GLAND, Switzerland, March 10 (UPI) -- Rhino deaths by poaching climbed for the sixth consecutive year in Africa due to rising demands for their horn in Asia.
In a new report by the International Union for Conservation of Nature, the slight decline in rhino slaughter in South Africa, where the majority of Africa's rhino population live, was offset by growing losses in Nambia and Zimbabwe, leading to a record 1,338 rhinos killed on the continent in 2015. Nearly 6,000 rhinos have been killed since 2008.
Conservationists believe South Africa's efforts to protect their tourism industry and take a harder line against poaching has pushed some of the criminal groups out of the country.

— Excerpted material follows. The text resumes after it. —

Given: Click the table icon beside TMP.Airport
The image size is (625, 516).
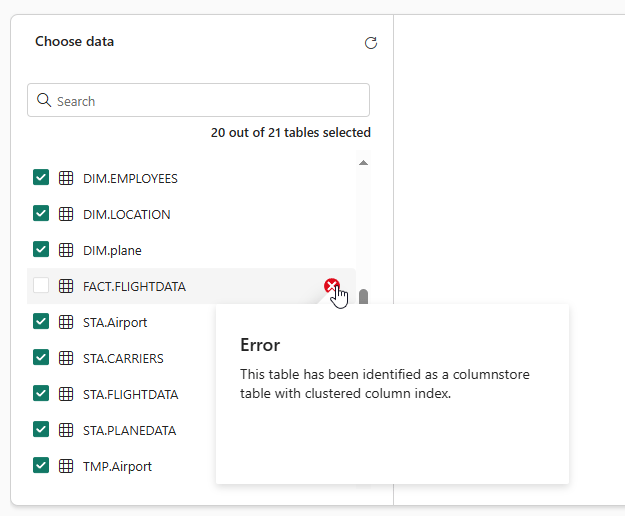Looking at the screenshot, I should tap(66, 466).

"They [poachers] operate like an amoeba so if you push in one place they expand elsewhere," said Mike Knight, chair of the IUCU's African rhino specialist group.

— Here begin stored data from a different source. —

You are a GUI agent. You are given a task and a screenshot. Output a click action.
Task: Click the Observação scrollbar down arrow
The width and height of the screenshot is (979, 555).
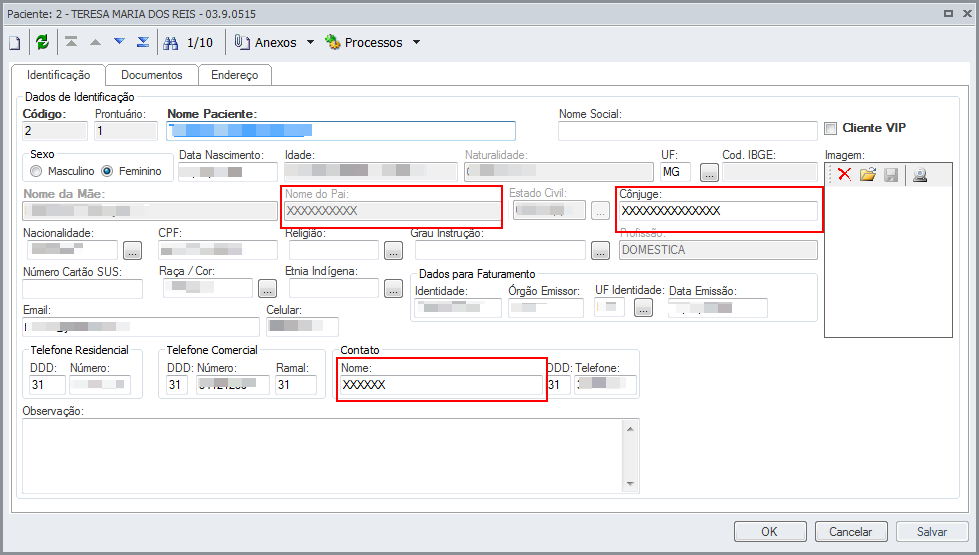tap(630, 484)
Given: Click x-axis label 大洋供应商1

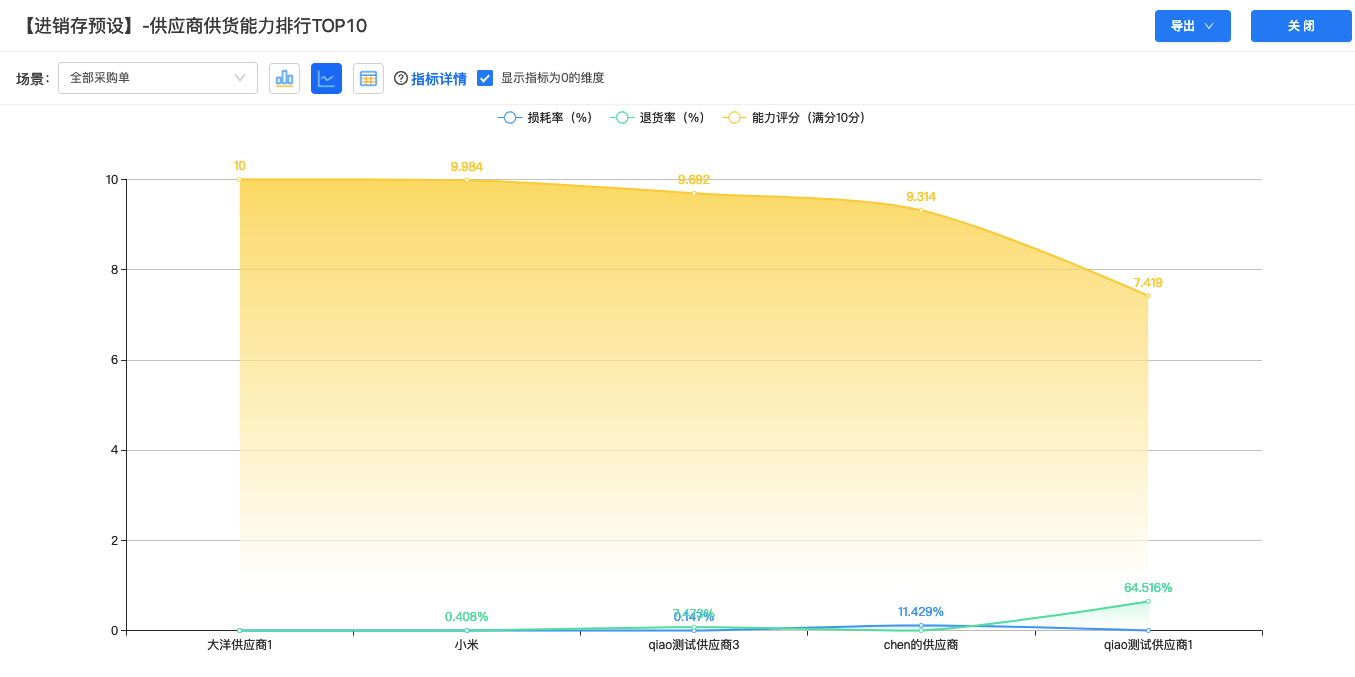Looking at the screenshot, I should [x=240, y=645].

But there were signs the rate of poaching could slow.
"So there is now a flicker of hope," he said.
IUCU experts said the white rhino population leveled off to between 19,000 and 21,000 in 2015. The black rhino population is much smaller at just over 5,000, but saw a growth of about 2.9 percent since 2012.
Knight praised South Africa officials for seeing the poaching as a economic crime as well as a wildlife crime and hoped other countries would follow.
"You cannot win this war in the parks. You have to win it outside protected areas." Knight said. "It's not only [the] wildlife sector, it has to be customs and excise, it has to be police."